[Stored data]
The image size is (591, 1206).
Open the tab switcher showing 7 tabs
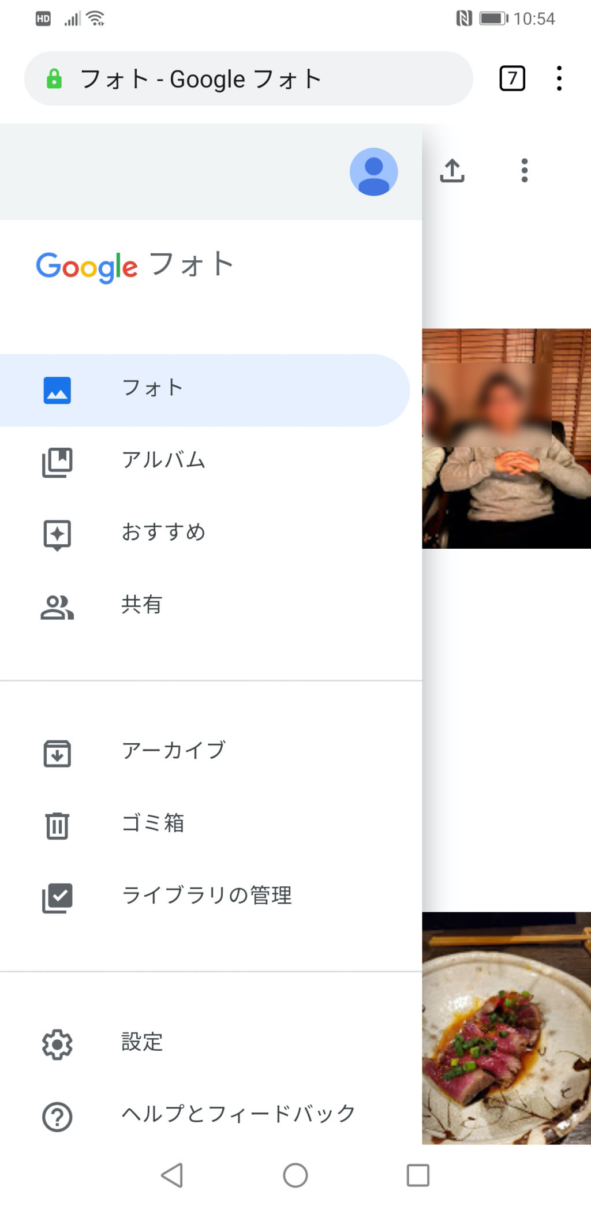point(512,78)
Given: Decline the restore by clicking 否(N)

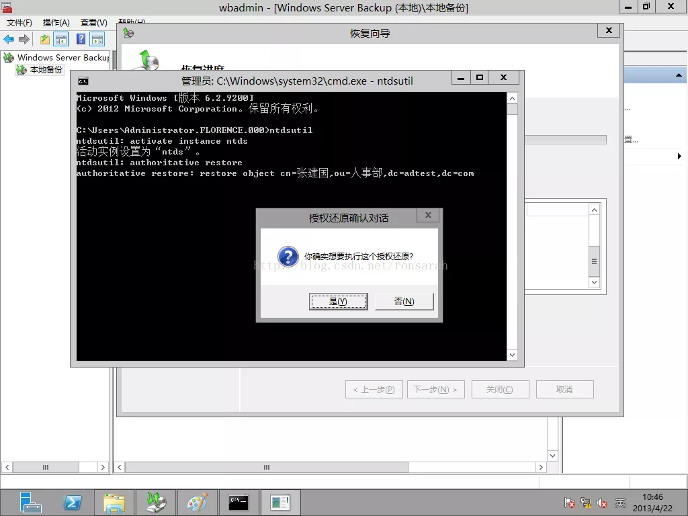Looking at the screenshot, I should pos(404,302).
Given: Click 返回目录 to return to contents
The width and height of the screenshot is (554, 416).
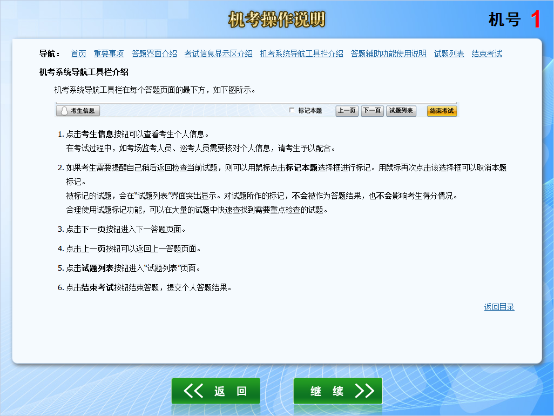Looking at the screenshot, I should [498, 306].
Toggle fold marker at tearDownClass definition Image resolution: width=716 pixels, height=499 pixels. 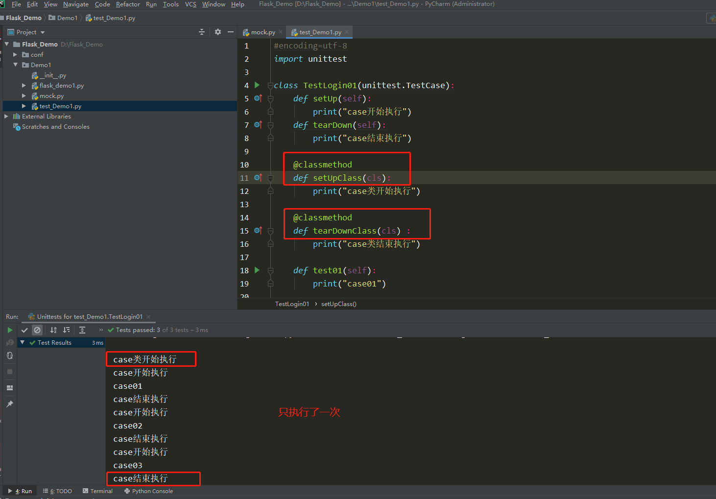[x=270, y=231]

- **What this task involves**
What you should return is the exact text of every line from the top of the entries through the line with "Given: Click 返回目录 to return to contents", pictures removed.

- **Response area**
The image size is (591, 1206).
Open the tab switcher showing 7 tabs
point(512,78)
Given: Decline the restore by clicking 否(N)

Looking at the screenshot, I should pos(404,302).
Given: Click 返回目录 to return to contents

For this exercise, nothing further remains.